_Instruction_
Copy out, unchanged, the lines of the items below that begin with the line containing "Where should I click to: Check" and end with the line containing "[x=110, y=103]", including both of those lines.

+++ Material provided

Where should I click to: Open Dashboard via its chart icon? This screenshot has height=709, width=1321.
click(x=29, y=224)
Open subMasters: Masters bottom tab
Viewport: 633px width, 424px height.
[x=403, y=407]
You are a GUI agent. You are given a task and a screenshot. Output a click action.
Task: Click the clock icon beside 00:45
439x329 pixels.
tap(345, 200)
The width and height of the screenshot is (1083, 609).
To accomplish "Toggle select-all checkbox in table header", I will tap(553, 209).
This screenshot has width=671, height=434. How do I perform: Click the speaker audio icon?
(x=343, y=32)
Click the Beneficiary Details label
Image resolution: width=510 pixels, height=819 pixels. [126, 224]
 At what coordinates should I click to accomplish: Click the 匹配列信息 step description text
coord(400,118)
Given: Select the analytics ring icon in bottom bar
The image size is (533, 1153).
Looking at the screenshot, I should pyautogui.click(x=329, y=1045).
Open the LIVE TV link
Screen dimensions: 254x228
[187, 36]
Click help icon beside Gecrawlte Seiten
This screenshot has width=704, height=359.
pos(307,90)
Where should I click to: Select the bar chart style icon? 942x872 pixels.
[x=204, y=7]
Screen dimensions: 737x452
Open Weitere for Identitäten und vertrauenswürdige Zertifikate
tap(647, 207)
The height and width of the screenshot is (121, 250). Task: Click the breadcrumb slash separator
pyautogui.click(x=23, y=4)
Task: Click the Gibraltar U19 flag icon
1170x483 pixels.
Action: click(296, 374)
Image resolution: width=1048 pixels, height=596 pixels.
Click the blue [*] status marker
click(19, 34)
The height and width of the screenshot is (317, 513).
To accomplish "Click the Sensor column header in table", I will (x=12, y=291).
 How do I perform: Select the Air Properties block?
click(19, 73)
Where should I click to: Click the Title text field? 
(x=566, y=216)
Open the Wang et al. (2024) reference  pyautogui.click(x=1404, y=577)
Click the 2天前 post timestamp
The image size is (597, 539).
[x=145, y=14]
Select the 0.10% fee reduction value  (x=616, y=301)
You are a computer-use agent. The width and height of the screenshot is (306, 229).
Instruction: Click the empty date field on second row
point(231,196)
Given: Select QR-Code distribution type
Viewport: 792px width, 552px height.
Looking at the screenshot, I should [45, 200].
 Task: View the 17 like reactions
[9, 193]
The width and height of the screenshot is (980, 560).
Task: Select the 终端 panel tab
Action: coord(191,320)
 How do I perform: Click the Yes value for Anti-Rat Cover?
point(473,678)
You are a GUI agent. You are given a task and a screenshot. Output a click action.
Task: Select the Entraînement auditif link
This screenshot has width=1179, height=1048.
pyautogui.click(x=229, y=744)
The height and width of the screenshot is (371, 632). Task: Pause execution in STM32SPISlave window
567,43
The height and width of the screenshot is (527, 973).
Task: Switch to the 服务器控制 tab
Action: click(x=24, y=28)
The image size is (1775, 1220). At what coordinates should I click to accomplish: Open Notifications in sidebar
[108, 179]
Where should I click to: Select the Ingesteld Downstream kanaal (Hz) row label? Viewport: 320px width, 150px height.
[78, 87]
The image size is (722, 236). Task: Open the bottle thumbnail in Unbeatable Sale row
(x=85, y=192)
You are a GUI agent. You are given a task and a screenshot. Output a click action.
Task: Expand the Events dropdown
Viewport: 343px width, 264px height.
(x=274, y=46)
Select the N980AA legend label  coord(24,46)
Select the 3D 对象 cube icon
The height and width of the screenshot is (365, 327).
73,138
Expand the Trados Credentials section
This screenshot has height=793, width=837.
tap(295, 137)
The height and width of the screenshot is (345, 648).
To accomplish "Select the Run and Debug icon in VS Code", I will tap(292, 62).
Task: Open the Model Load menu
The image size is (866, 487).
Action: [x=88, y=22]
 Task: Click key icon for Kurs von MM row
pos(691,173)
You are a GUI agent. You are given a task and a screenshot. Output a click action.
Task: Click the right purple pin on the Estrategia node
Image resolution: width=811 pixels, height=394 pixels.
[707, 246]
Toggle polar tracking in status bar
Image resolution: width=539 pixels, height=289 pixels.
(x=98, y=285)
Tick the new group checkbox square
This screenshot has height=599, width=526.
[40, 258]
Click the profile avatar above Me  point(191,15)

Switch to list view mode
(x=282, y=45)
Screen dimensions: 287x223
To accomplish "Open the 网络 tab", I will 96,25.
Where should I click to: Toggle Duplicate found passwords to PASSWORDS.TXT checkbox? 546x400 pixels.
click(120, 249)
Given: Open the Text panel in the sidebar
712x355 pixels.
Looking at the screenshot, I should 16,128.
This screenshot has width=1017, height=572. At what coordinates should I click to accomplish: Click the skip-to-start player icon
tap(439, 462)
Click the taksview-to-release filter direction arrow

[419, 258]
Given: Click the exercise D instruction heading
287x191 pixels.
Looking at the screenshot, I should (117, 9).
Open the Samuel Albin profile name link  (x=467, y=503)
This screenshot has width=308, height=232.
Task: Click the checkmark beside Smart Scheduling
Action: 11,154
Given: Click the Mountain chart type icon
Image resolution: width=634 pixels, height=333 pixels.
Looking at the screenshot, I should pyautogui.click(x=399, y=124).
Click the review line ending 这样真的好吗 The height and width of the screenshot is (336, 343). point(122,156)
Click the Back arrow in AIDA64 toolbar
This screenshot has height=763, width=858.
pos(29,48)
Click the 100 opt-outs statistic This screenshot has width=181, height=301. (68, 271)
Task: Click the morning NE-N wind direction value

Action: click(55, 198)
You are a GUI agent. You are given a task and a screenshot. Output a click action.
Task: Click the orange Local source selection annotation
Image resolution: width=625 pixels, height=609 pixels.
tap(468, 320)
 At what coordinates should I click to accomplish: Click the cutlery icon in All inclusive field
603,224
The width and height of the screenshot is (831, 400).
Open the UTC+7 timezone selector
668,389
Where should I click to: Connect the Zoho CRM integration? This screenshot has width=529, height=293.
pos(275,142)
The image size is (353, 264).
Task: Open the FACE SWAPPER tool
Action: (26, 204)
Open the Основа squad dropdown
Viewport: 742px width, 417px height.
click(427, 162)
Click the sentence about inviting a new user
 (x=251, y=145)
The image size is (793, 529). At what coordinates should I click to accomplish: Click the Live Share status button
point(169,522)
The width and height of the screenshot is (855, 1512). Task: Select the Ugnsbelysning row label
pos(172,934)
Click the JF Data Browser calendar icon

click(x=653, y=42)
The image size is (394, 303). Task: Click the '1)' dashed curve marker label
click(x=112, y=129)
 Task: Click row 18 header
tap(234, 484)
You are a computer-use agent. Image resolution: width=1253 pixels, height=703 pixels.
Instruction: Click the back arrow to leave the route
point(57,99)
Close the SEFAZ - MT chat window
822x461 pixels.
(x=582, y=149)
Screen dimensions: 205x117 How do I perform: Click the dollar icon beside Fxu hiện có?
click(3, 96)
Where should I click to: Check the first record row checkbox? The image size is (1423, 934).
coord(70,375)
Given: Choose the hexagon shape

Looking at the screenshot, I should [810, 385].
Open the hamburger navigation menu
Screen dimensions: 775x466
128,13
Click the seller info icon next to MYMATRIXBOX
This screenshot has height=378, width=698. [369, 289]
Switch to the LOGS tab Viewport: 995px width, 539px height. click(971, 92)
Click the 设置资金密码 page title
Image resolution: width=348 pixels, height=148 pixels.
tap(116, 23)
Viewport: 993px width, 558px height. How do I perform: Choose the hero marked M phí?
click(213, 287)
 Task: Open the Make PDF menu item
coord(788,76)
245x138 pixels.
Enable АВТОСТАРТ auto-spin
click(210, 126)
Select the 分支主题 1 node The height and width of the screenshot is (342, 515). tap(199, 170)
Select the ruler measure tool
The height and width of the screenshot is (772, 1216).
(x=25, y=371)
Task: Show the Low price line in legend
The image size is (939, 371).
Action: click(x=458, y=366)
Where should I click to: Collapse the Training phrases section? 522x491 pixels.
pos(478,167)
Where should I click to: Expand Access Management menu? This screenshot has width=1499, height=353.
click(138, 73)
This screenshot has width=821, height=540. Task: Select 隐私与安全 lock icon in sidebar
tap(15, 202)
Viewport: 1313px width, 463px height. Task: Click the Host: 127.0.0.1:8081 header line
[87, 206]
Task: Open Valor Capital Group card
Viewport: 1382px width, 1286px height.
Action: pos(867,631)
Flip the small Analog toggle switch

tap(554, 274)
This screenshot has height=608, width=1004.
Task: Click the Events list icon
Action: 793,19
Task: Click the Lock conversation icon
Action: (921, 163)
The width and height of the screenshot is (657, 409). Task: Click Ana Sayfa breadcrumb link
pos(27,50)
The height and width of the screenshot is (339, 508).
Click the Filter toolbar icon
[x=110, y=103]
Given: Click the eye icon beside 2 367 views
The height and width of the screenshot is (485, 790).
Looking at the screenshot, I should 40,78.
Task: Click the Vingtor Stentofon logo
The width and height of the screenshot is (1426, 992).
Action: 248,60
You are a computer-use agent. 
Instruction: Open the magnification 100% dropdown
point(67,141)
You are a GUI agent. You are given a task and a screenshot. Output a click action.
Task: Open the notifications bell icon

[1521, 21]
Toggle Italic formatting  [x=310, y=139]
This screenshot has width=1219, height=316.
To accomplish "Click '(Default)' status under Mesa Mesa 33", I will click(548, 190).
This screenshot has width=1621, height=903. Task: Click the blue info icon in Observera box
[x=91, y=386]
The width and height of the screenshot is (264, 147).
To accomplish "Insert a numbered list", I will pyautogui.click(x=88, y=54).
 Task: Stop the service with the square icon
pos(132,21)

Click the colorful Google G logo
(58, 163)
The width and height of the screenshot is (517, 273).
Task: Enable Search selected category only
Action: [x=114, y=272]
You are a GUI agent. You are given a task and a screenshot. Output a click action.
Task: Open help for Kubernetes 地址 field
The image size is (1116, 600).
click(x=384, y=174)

++++++

_Reply_
Where should I click to: Check the first record row checkbox? The image size is (1423, 934).
coord(70,375)
Given: Choose the hexagon shape

Looking at the screenshot, I should [810, 385].
Open the hamburger navigation menu
Screen dimensions: 775x466
128,13
Click the seller info icon next to MYMATRIXBOX
This screenshot has height=378, width=698. [369, 289]
Switch to the LOGS tab Viewport: 995px width, 539px height. click(971, 92)
Click the 设置资金密码 page title
Image resolution: width=348 pixels, height=148 pixels.
tap(116, 23)
Viewport: 993px width, 558px height. How do I perform: Choose the hero marked M phí?
click(213, 287)
 Task: Open the Make PDF menu item
coord(788,76)
245x138 pixels.
Enable АВТОСТАРТ auto-spin
click(210, 126)
Select the 分支主题 1 node The height and width of the screenshot is (342, 515). tap(199, 170)
Select the ruler measure tool
The height and width of the screenshot is (772, 1216).
(x=25, y=371)
Task: Show the Low price line in legend
The image size is (939, 371).
Action: click(x=458, y=366)
Where should I click to: Collapse the Training phrases section? 522x491 pixels.
pos(478,167)
Where should I click to: Expand Access Management menu? This screenshot has width=1499, height=353.
click(138, 73)
This screenshot has width=821, height=540. Task: Select 隐私与安全 lock icon in sidebar
tap(15, 202)
Viewport: 1313px width, 463px height. Task: Click the Host: 127.0.0.1:8081 header line
[87, 206]
Task: Open Valor Capital Group card
Viewport: 1382px width, 1286px height.
Action: pos(867,631)
Flip the small Analog toggle switch

tap(554, 274)
This screenshot has height=608, width=1004.
Task: Click the Events list icon
Action: 793,19
Task: Click the Lock conversation icon
Action: (921, 163)
The width and height of the screenshot is (657, 409). Task: Click Ana Sayfa breadcrumb link
pos(27,50)
The height and width of the screenshot is (339, 508).
Click the Filter toolbar icon
[x=110, y=103]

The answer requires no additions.